» **Фрагмент текста**
******************************

Верно, хотя у меня не было такой цели насытить фильм символизмом. Там есть символизм — Минотавр, «бычье сердце» [кардиомегалия, увеличение массы и объёма сердца. — Прим. ред.]. Но это не нить Ариадны и не лабиринт Минотавра. Каждый зритель — ввиду своей образованности, душевных предпочтений — строит свою картину. Плохо, когда ничего не строится. Тогда, значит, что-то не так с фильмом, наверное. Догадки и выводы могут быть парадоксально различными. Я уже много разных интерпретаций слышал. У меня была конкретная идея, а зритель начинает как-то идти дальше, чем я.
А проблемы, да, всегда одни и те же, во все времена. Другое дело, что случаются обострения. 90-е были нашей последней смутой. И вообще, у нас, что ни эпоха, то смута — либо маленькая, либо большая.
— А где проходили съёмки, как создавалась атмосфера 90-х? Где собирали их атрибуты?
Благо, этого добра ещё хватает. Есть развалы, есть много реквизиторских цехов, где можно найти абсолютно всё. Сложность с XVIII–XIX веками, а XX век — что хотите. По домам, по дачам собирали. Всем этим занимаются художники — они умеют это находить. В кадре есть классный чешский магнитофон, который я у одного дедушки в Балашихе нашёл.
Большую часть снимали в Твери. У нас был долгий поиск места, так называемый скаутинг. Мы ездили по городам ближнего Подмосковья: были в Туле, Новомосковске, Ярославле — много, где были. Тверь оказалась самым подходящим городом, сохранившим какую-то свою атмосферу 90-х. Была смешная история. Тверское телевидение приехало рассказать про наши съёмки. Корреспондент говорит: «Здорово, у нас в городе снимается полнометражный фильм, — затем меняется в лице. — Правда, про 90-е».
— До кино в вашей жизни был балет.

******************************

» **Задание**
Перечислите, пожалуйста, все города, которые упоминаются во фрагменте о съёмках фильма. Опирайтесь только на этот фрагмент.

Записи из источника данных
******************************

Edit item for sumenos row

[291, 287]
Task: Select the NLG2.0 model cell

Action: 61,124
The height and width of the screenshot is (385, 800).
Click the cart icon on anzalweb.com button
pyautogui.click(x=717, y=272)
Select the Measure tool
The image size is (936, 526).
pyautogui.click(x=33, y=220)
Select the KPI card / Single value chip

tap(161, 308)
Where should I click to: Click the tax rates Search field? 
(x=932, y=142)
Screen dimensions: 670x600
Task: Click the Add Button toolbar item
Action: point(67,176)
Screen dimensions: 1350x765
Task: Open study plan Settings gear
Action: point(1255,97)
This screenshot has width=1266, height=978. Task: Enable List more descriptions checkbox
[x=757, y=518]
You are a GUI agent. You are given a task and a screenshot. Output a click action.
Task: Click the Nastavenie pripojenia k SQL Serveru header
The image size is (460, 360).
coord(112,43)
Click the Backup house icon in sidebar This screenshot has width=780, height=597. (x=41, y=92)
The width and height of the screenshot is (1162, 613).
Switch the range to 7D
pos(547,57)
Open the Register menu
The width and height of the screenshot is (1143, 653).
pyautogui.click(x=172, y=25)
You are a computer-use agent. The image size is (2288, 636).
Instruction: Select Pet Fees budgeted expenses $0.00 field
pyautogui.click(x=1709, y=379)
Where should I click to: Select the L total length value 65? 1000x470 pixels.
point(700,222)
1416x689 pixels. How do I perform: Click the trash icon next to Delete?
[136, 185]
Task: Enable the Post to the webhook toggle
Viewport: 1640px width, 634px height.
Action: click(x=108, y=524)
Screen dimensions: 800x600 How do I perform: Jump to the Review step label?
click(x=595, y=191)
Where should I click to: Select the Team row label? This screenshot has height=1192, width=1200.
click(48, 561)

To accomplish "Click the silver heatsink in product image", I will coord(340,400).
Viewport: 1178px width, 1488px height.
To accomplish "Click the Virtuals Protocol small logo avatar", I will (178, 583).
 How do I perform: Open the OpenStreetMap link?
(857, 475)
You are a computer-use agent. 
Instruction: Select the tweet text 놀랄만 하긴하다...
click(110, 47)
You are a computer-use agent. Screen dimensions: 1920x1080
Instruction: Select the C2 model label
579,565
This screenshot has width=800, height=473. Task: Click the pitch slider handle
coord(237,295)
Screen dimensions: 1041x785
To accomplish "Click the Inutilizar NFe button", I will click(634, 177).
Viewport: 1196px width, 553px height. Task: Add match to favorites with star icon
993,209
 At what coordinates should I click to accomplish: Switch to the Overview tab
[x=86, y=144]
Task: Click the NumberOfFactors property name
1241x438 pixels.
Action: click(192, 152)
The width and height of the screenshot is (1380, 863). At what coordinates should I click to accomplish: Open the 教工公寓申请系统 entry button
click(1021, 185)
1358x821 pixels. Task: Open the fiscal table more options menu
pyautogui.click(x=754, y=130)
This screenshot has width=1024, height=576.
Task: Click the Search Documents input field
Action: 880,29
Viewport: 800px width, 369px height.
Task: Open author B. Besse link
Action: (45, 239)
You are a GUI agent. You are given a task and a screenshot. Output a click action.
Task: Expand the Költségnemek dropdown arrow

******************************

» **Решение**
Балашиха, Тула, Новомосковск, Ярославль, Тверь.